Well if there is absolutely nothing better around, and your dogs are doing well (no loose/soft stools) then I would continue using it. I have switched by boy over to Nature's Variety - Prairie Chicken Meal & Rice, and I gotta tell you it looks and smells like the original Canidae. Smokey scarfed it down like if he didn't even notice the difference.

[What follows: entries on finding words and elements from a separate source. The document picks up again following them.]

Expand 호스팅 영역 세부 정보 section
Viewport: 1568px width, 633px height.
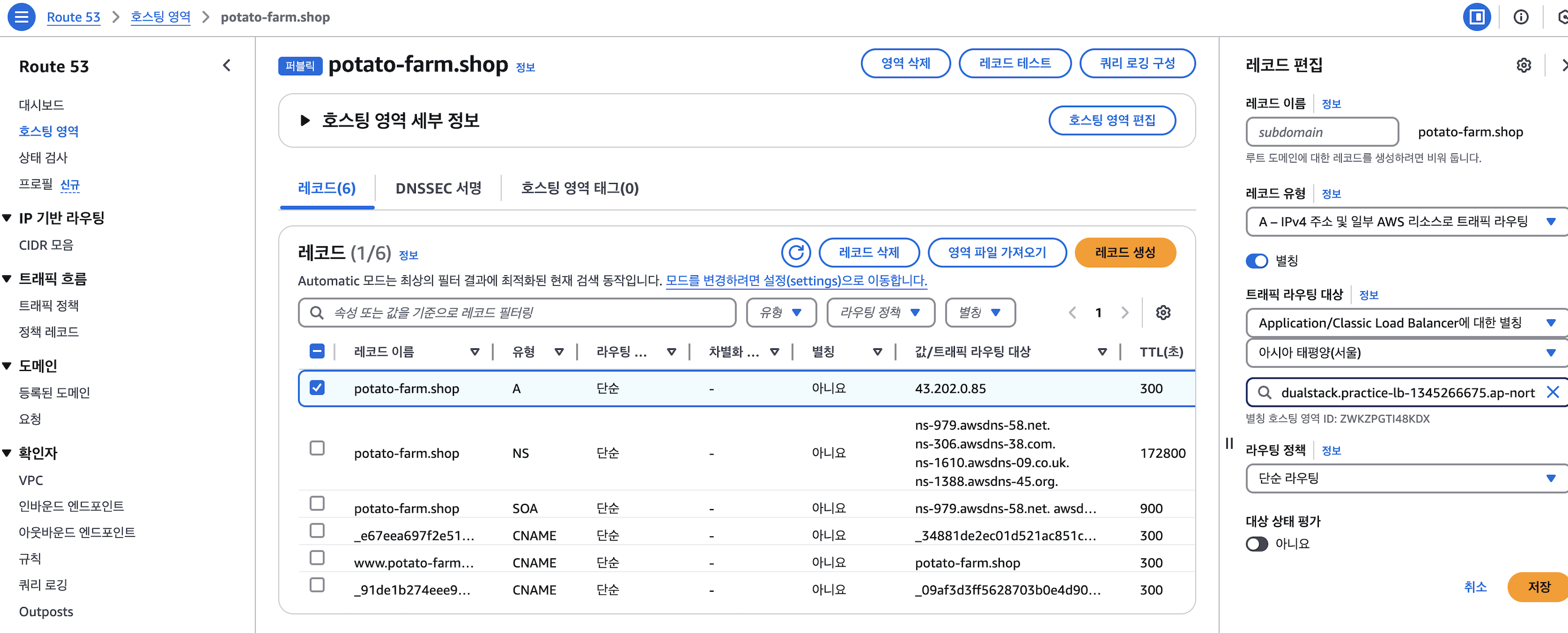(305, 121)
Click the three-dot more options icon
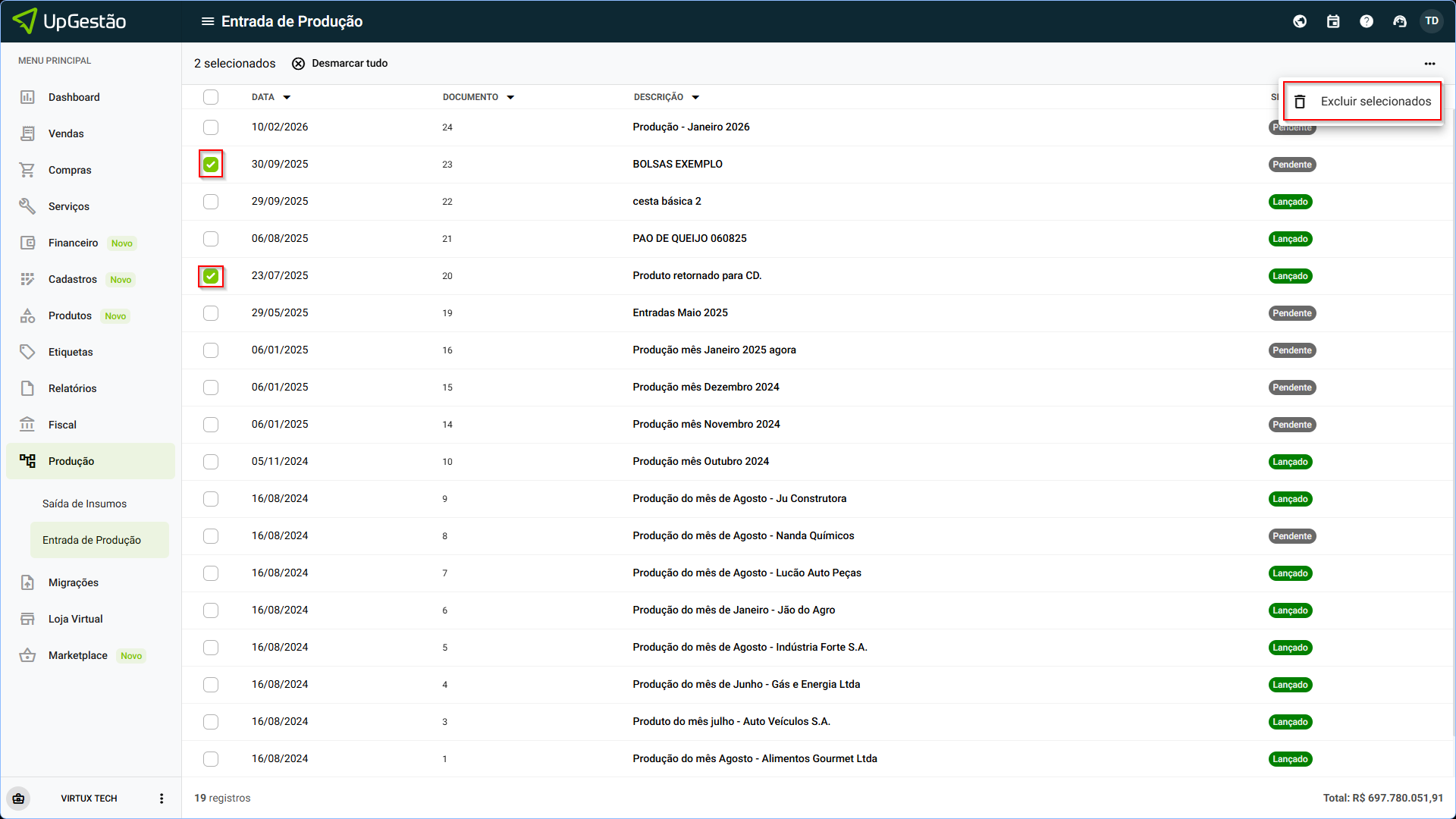This screenshot has height=819, width=1456. [1429, 64]
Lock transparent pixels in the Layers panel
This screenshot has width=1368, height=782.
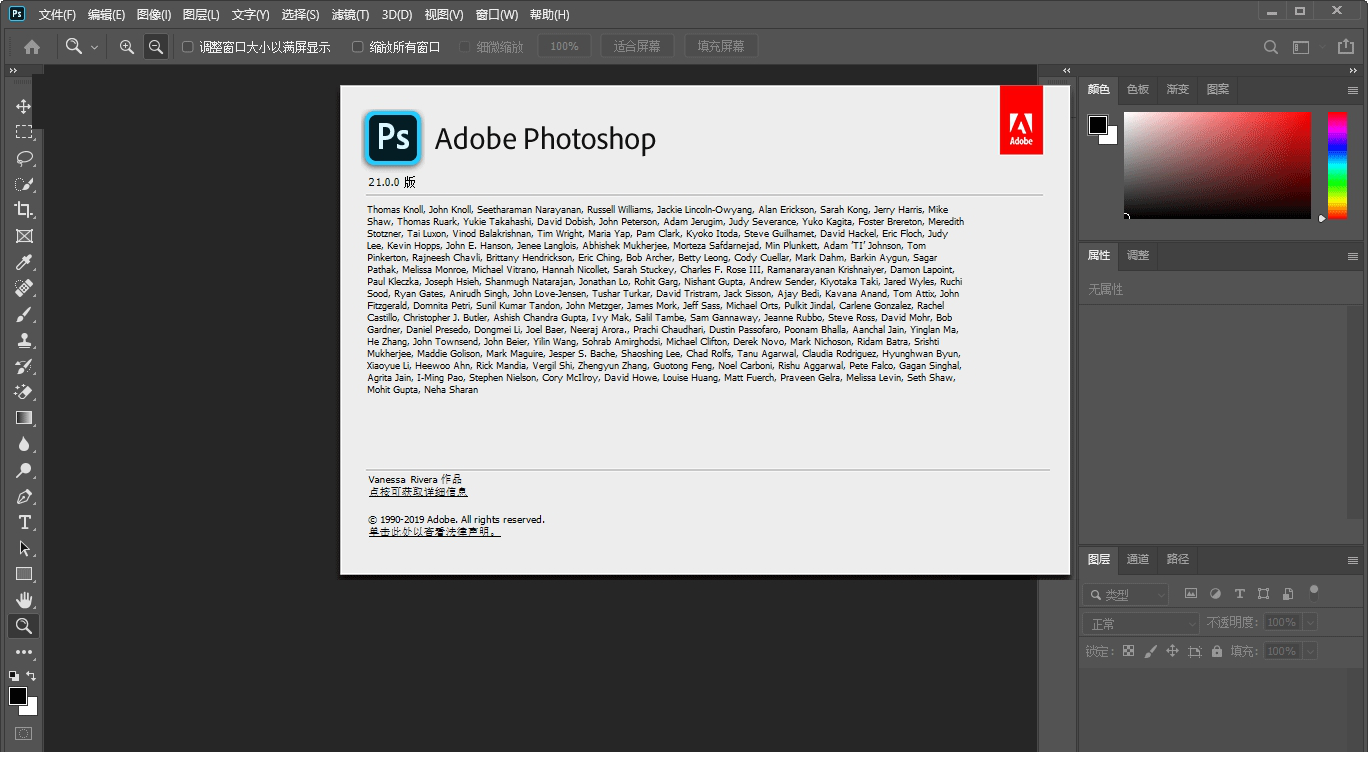click(1129, 650)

Based on the food analysis site, the Canidae is still rated as a 5 star, so at least *they* feel that the quality is still there.


----------



## bahamutt99 (May 14, 2008)

We had to get our dogs off Canidae. After 2 bags of the new formula, they were still making yellow soft-serve. That goes beyond adjusting to a new formula, and I felt like there was something wrong with that picture. We'd fed Canidae for like 2 years prior to that. Feeding Nature's Variety now.


----------



## MADBood (May 31, 2008)

Their stools are solid and kinda dark brownish in color...it appears as though they are digesting it properly. If I notice looseness or light coloration, then I'll switch but so far so good. We tried Innova Evo and not only did they not like it, their stools looked kinda runny. For that price, forget that! They're not fans of Diamond nor am I. Nutro Ultra was a flop. Our pet store does carry a few 5 and 6 star brands but I was looking for an affordable 5 star brand to stick with... I hate to keep switching up as I know it's hard on the stomach but I want to find a good brand to stick with.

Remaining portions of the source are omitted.